The first is cosmetic surgery. Intended to preserve your face, ironically plastic surgery often just creates a different face, one that is almost unrecognizable. Right here in this Huff/Post50 section, I recently read that 53-year-old Michelle Pfeiffer is "all for plastic surgery" if it makes a person feel good about themselves. You're in good company, Michelle. I'm sure many, if not most, of the over-50 celebrities featured in the EW issue have endured plastic surgery. (The one that jumps out at you -- besides the ones whose different faces we've already gotten used to, like Carol Burnett -- is Debbe Dunning, the Tool Girl from the '90s sitcom Home Improvement.

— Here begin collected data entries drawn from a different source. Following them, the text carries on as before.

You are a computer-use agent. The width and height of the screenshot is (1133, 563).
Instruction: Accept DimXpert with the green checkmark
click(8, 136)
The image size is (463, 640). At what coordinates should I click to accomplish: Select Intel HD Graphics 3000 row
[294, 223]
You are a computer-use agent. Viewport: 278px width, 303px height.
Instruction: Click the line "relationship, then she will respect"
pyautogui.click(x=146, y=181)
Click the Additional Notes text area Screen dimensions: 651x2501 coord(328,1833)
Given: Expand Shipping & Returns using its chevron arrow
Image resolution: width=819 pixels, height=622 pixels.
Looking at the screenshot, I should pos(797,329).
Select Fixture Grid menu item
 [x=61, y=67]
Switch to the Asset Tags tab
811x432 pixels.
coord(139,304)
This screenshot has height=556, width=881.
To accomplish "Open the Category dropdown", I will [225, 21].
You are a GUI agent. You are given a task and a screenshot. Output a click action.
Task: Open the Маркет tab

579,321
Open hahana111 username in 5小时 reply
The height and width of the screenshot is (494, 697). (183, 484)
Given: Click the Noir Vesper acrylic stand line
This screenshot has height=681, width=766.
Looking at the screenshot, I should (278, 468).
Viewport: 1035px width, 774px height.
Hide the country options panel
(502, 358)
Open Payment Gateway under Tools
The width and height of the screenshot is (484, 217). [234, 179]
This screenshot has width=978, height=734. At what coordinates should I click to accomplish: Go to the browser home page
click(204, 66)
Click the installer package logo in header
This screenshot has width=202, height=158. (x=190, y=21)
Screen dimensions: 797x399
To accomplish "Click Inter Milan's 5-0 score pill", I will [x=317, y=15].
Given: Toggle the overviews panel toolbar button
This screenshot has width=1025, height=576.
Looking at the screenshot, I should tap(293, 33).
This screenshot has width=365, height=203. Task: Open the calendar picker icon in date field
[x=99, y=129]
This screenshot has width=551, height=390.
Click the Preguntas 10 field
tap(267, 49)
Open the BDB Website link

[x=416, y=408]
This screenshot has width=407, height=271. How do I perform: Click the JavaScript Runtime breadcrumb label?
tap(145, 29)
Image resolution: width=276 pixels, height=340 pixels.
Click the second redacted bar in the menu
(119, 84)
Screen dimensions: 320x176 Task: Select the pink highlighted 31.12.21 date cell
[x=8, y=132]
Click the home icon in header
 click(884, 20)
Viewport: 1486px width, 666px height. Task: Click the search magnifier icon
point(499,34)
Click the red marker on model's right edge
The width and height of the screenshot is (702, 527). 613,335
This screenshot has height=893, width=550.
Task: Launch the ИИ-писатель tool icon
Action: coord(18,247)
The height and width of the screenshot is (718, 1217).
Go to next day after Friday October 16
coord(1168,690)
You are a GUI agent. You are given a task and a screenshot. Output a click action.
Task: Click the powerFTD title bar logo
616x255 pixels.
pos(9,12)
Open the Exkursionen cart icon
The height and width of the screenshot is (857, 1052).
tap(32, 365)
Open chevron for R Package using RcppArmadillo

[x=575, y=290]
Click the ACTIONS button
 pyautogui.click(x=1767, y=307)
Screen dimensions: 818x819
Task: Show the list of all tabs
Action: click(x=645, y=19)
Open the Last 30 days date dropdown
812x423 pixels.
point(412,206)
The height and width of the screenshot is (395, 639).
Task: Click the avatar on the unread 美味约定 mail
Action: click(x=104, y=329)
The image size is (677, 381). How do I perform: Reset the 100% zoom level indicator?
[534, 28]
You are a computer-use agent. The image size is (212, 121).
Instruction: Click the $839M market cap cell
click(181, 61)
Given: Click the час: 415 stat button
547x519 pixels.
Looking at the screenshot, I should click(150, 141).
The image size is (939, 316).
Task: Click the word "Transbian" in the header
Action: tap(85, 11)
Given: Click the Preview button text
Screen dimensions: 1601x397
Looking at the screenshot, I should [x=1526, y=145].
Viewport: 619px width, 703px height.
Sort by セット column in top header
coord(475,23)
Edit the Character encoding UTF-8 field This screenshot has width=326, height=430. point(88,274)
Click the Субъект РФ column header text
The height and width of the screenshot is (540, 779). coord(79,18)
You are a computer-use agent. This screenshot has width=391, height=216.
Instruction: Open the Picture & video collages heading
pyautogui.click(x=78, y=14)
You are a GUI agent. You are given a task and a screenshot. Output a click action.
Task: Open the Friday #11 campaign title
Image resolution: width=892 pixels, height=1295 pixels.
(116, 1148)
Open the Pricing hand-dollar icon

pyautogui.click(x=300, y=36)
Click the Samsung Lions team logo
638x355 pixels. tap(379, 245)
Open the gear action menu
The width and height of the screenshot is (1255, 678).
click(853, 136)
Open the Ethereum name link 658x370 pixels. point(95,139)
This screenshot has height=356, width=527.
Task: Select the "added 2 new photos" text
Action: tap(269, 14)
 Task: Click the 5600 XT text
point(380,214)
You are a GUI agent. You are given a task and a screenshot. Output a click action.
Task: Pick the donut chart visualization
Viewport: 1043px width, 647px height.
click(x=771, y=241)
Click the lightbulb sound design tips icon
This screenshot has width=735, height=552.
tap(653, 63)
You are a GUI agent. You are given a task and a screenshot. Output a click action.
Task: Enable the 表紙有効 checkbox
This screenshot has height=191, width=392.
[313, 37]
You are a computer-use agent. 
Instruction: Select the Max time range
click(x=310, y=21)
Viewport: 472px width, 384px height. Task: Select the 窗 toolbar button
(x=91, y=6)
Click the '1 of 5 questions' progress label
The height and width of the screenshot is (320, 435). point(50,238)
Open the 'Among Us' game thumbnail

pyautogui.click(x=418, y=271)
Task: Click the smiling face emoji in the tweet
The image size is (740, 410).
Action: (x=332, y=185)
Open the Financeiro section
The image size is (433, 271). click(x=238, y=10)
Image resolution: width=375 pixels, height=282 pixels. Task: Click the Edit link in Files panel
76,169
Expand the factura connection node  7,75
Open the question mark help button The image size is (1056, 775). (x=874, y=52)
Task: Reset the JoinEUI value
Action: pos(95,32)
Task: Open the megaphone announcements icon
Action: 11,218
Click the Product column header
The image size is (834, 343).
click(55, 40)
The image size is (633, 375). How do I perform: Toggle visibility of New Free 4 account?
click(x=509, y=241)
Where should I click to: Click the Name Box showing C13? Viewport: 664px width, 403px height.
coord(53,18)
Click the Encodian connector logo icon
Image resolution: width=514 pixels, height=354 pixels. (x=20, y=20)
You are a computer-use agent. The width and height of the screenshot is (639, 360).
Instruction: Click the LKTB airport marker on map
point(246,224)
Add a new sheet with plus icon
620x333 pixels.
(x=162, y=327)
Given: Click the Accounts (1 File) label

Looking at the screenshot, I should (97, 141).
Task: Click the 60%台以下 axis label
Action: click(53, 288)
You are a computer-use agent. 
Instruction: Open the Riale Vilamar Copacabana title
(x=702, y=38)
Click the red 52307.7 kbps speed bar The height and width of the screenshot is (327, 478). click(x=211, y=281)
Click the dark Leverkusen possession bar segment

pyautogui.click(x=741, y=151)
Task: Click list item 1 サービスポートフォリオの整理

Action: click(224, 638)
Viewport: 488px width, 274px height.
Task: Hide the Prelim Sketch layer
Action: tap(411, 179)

She looks too young to have lost her face, but it's gone.)

Meanwhile, I recently read in HuffPost that Michelle Pfeiffer's younger colleagues Kate Winslet and Rachel Weisz have formed the "British Anti-Cosmetic Surgery League." The name of the org pretty much spells out their position. However, Winslet and Weisz are both still far from 50 -- they really have no idea how they're going to feel years later when facing their own loss of faces in the mirror.

Interestingly, the third principal in the British Anti-Cosmetic Surgery League is Emma Thompson who, at age 52, has no doubt had to start facing her own loss of face. But Thompson often seems to embrace her aging face by playing quirky characters such as Nanny McPhee and Prof. Sybil Trelawney in the Harry Potter films. Obviously, by dint of her actorly occupation, she has a healthy attitude toward losing face that those crossing the age Rubicon could well learn from.

If we live long enough, we all get the chance to embrace our aging faces. The final way we lose face, of course, is when we look into the mirror and see Nana or Grampa (and sometimes a combo of both) looking back at us. I think of this face as more of a mask, overlaying forever the face we knew for so long.

Now I see plainly in my own mirror the process of how Nana went from the young flapper and mother I saw in her old photos to the witty elderly woman whose face was wreathed in smiling wrinkles. I cheer myself up remembering how beloved she was -- both as a young dancer and a grandmother to many. She was the same easy-going, smart woman no matter what age or what face.

But if Nana were still around, I'd ask her: Was it hard to get used to your loss of face? I'm sure she'd just laugh -- while nodding.